I like how Sahil Bloom puts it:
Say yes to everything. Then start saying no to things.
Until you say yes to everything, you won't know what energizes you and what doesn't.
In high school and college, I spent a lot of time hanging out with friends, going out, and watching TV.
I also spent time building a business, traveling to places, making new friends and writing.
Because I said yes to all those things, I started slowly noticing what energized me and what didn't.
It took some time, but soon I became more and more clear on what truly fulfilled me vs. what just gave me fun in the moment.
And then I began leaning into what brought me energy.
Energetic Journaling
1) To lose weight, you track your weight on the scale.
2) To make money, you track your money in the bank.
3) To get better test scores, you take practice tests and track your scores.
It's the same way with your energy.
By tracking your energy, you can start to lean into it.
That's where the idea of energetic journaling comes in.

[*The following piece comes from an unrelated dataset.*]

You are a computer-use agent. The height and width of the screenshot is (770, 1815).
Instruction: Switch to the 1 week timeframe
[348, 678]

For the last 7 years, I’ve been journaling every single day.
I write down:
What I did in the day
The conversations I had
And finally… how I felt.
The “how I felt” part is energetic journaling.
To make it even more effective, I broke it down into 3 parts:
Energizers – things that lift your spirit
Neutralizers – things that don’t move the needle
Drainers – things that leave you feeling worse

The idea is that you spend a few minutes each day tracking your energy.

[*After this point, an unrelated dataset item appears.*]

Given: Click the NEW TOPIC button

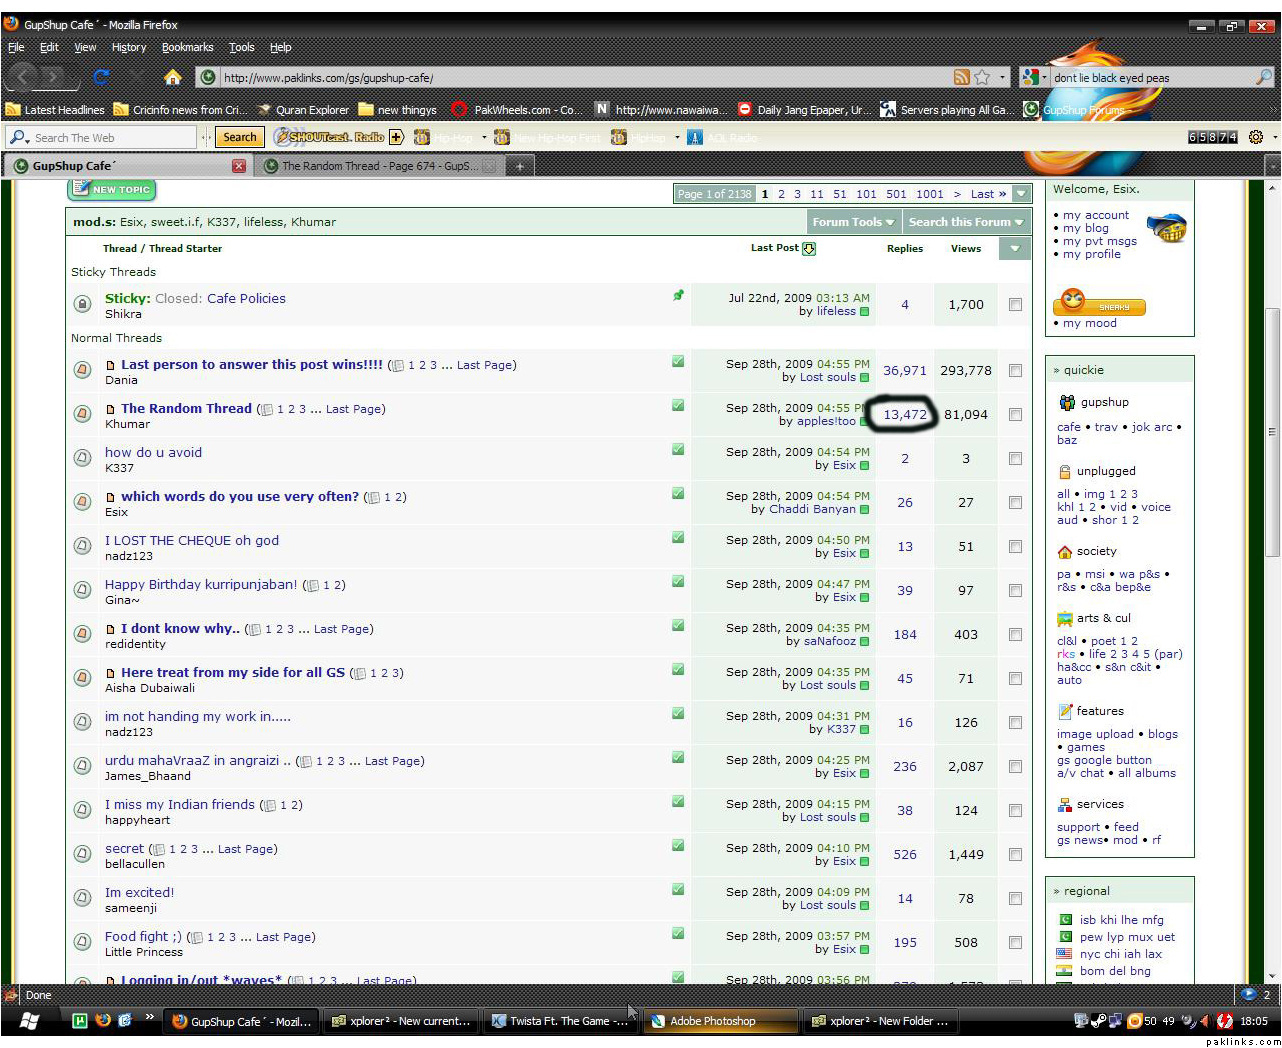Looking at the screenshot, I should (x=112, y=189).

At the end of the week, review all three.
Then figure out how to incorporate more energizers into your day.
And soon, your days will start to become very beautiful.
Think of it like your soul’s to-do list.
And here’s the best part.
This to-do list gives you a glimpse into your life’s purpose.
As you keep leaning into that, your life begins to change.
Transforming Your Life
How you live your days is how you live your life.
If you think about it, your life is a long string of days put together.
That’s why it helps to think in decades, but act in days.
You’ll begin to repeat the same daily activities that lead to greatness—over a long period of time.
Every activity you engage in is a trade-off for something else.
That’s where I find an interesting interlink between energy and a beautiful life.
The more you lean into what truly energizes you, the more your life will begin to feel harmonious.
I want to interject with a quote from Naval Ravikant:
“A busy calendar is a death of agency.”
I put this here for a reason.
Naval talks about the unstructured life a lot—being able to do whatever you feel like in the moment.
But here’s a quick reminder:
Naval speaks from a place of earned freedom.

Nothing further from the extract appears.